The two biggest Chinese insurers, China Pacific and Ping'an,
were reported to have almost completed their one-year probationary
period.
However, both companies are busy with tasks to divide their
life and property insurance businesses.
"Therefore, we need to do that public notice only when
we have completed all those preparation tasks," said Shi
Jierong, deputy general manager of the China Pacific headquarters.
China Pacific plans to float the group company which consists
of both property and life insurance, while Ping'an is to float
its part of businesses on overseas stock markets.

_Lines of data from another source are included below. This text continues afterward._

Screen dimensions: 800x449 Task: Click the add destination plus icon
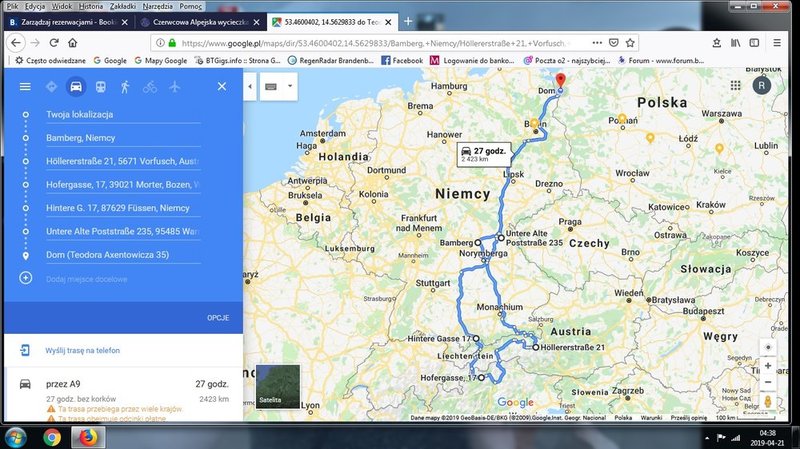[x=26, y=278]
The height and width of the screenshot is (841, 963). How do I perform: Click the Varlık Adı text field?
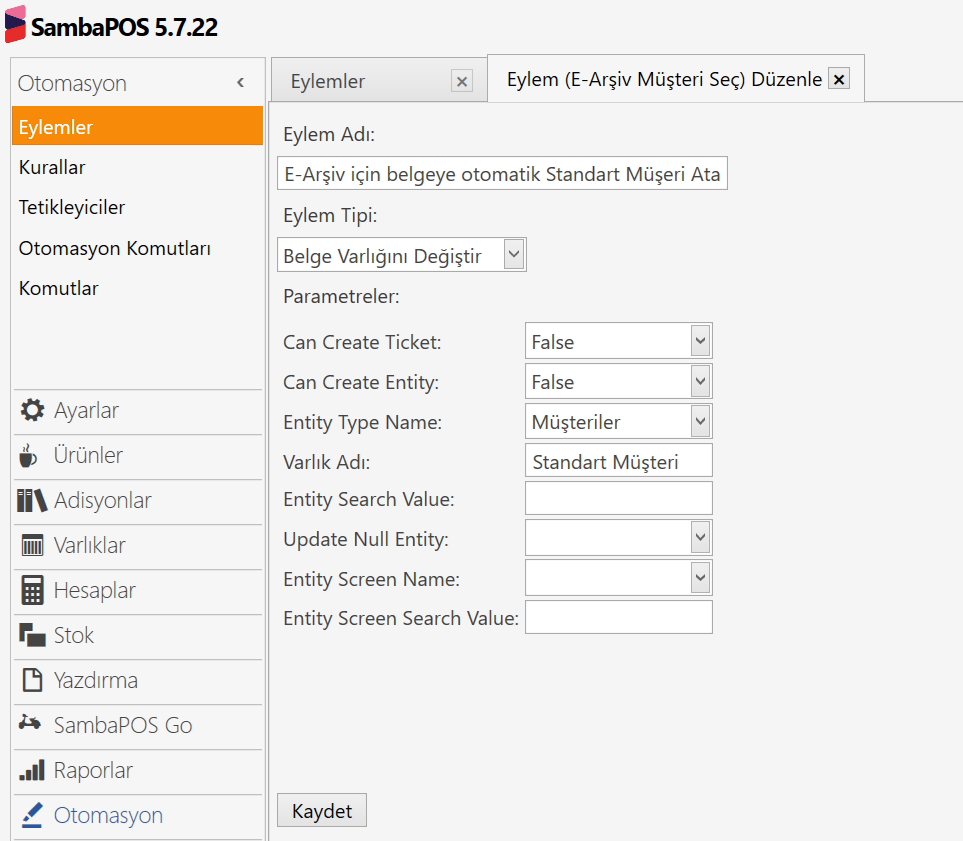(x=618, y=461)
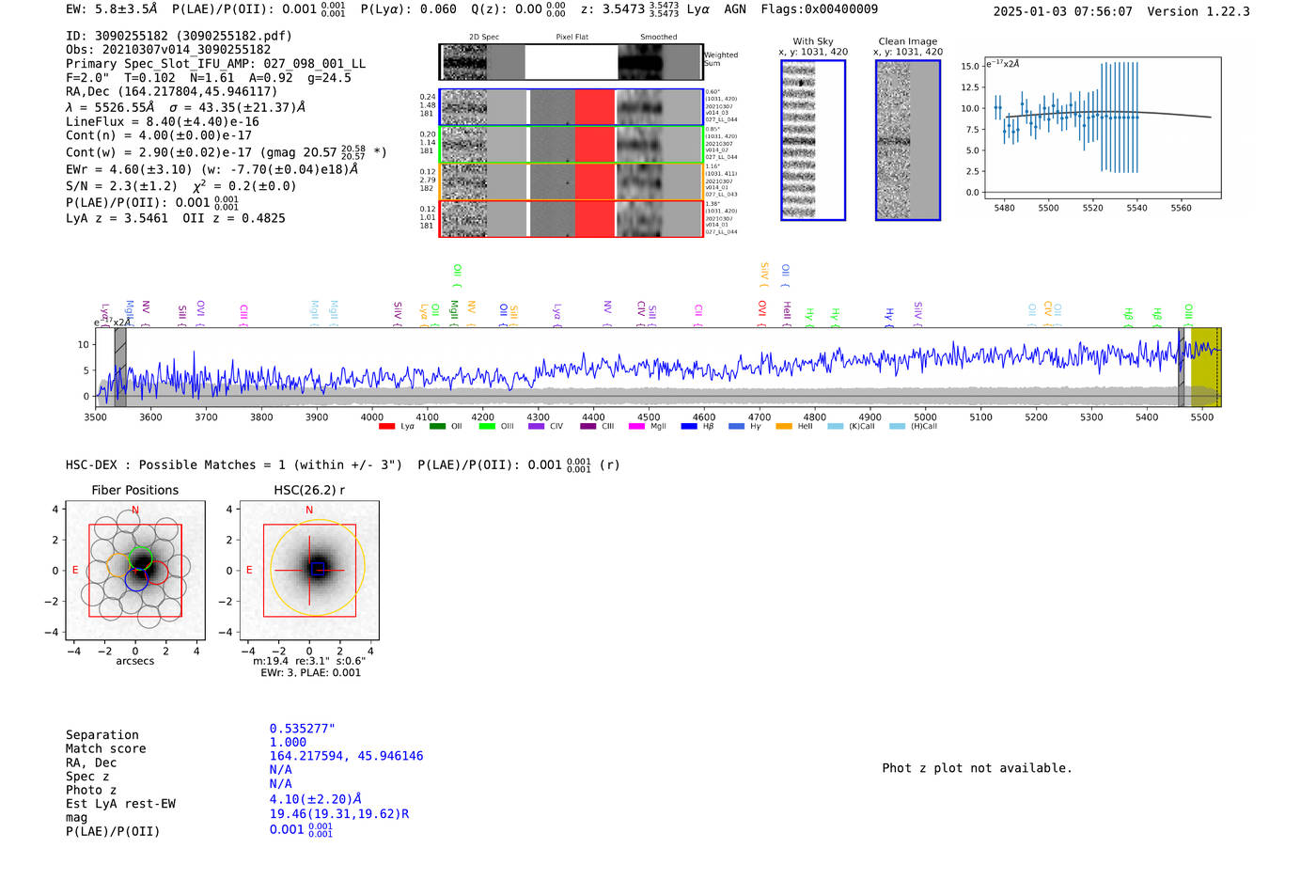Click the orange-bordered fiber spectrum row

(x=571, y=181)
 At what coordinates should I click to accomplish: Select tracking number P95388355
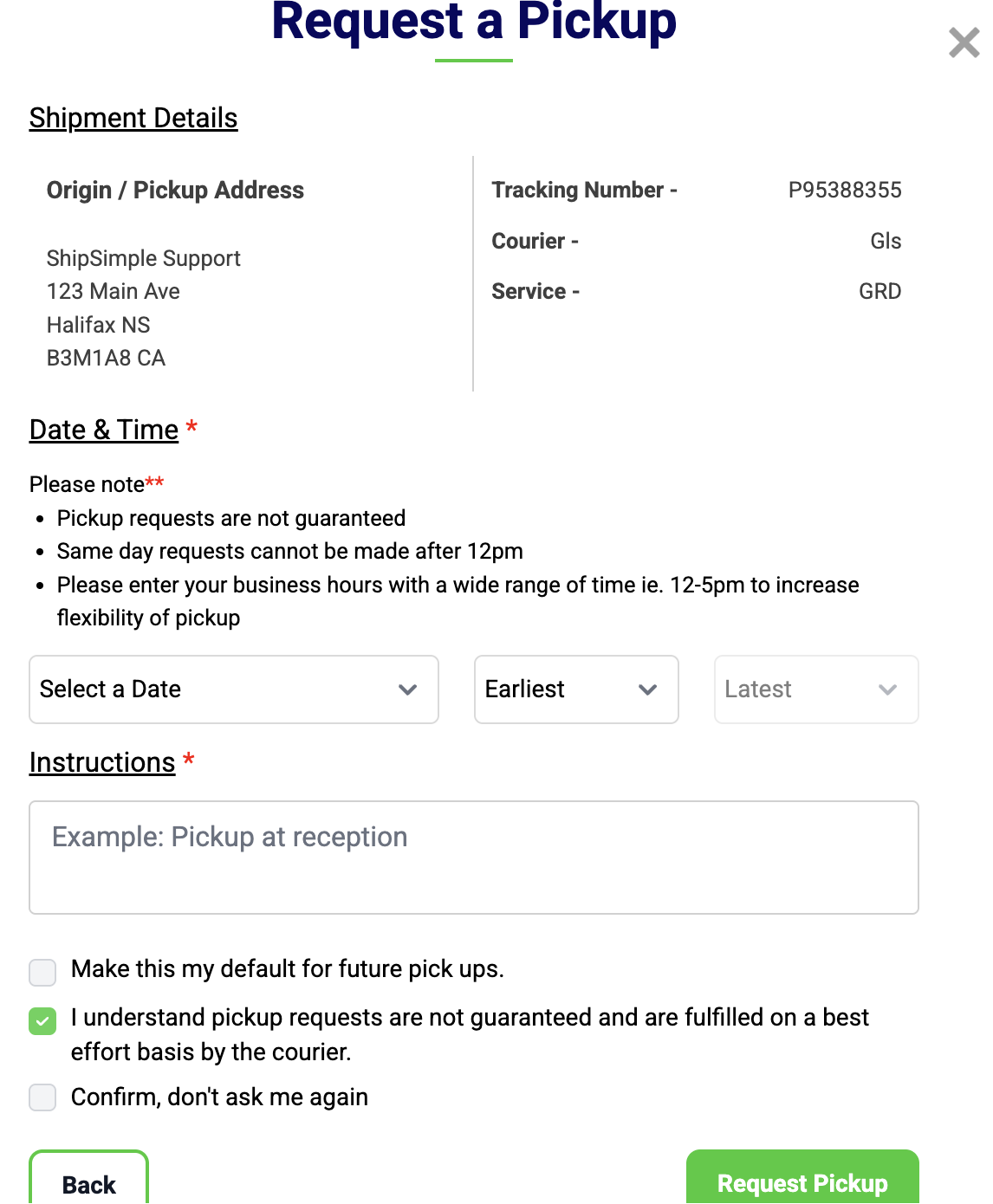pos(844,191)
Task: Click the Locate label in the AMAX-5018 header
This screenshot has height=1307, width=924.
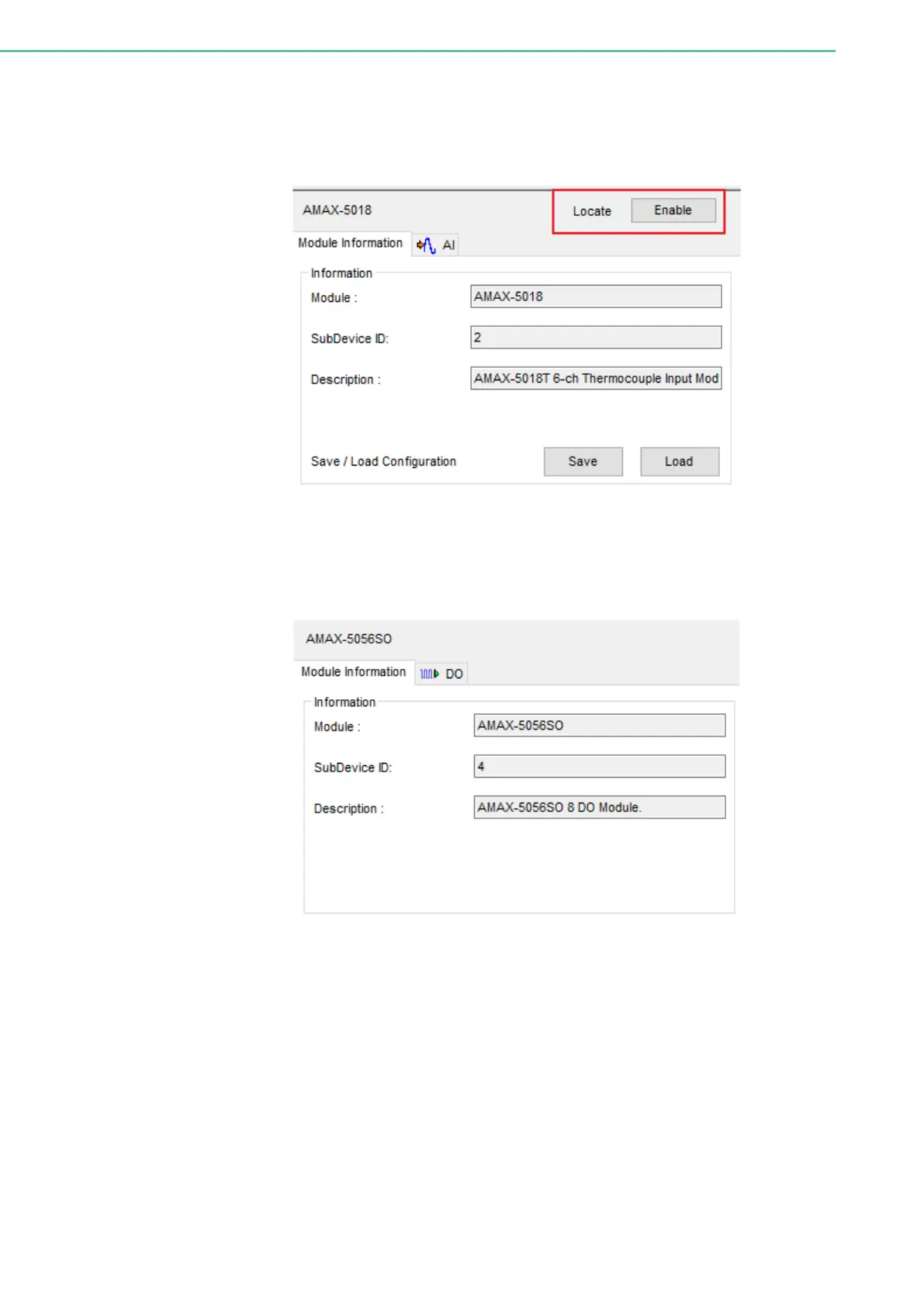Action: 592,211
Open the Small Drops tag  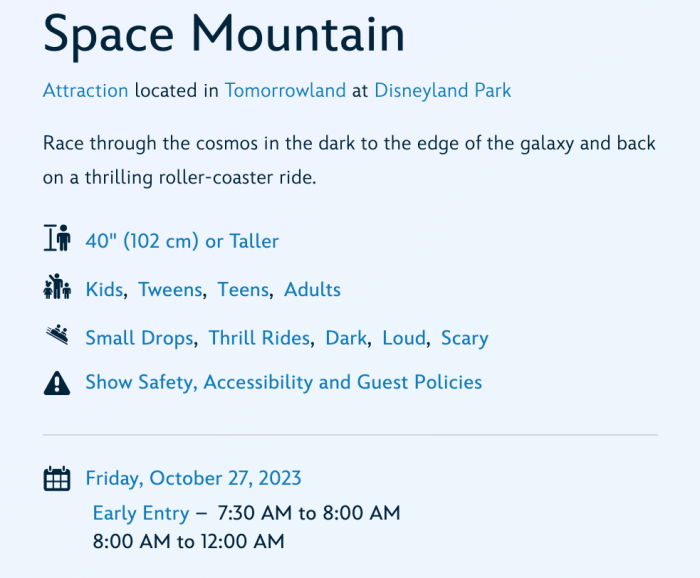coord(139,338)
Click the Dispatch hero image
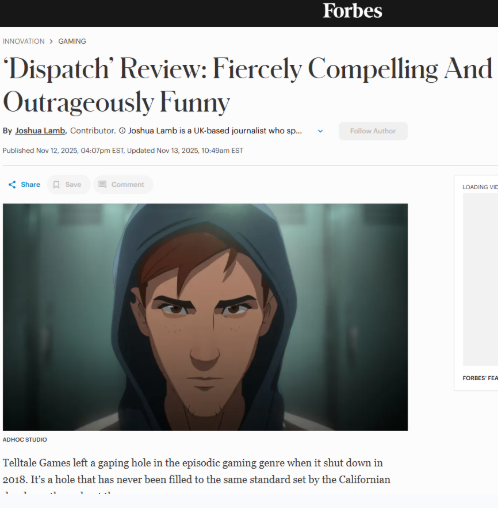 (x=205, y=317)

"The Chinese insurance industry is facing great challenges
from the international market. Therefore, every one of us is trying
to float as soon as possible," Shi said. "This will
not only increase individual insurer's competitiveness and help
boost the insurance industry in China as a whole, but also will
be beneficial for the healthy development of the stock market
in China."
With such considerations in mind, Shi believed it was therefore
not a big issue as to which one will be the first one to list.
Financial analysts were reported to have high opinions about
the insurance shares coming soon in China.
Bloomberg quoted Joe Zhang, head of China Research of UBS Warburg
in Hong Kong, as saying that investors are likely to go for insurance
companies, which are the next big thing after telecommunications.
So far, China's insurance market has entered a rapid growth
period, with the premium income in the first half of 2001 amounting
to 102.2 billion yuan (US$12 billion) and projected to double
over the next five years to 290 billion yuan (US$35 billion).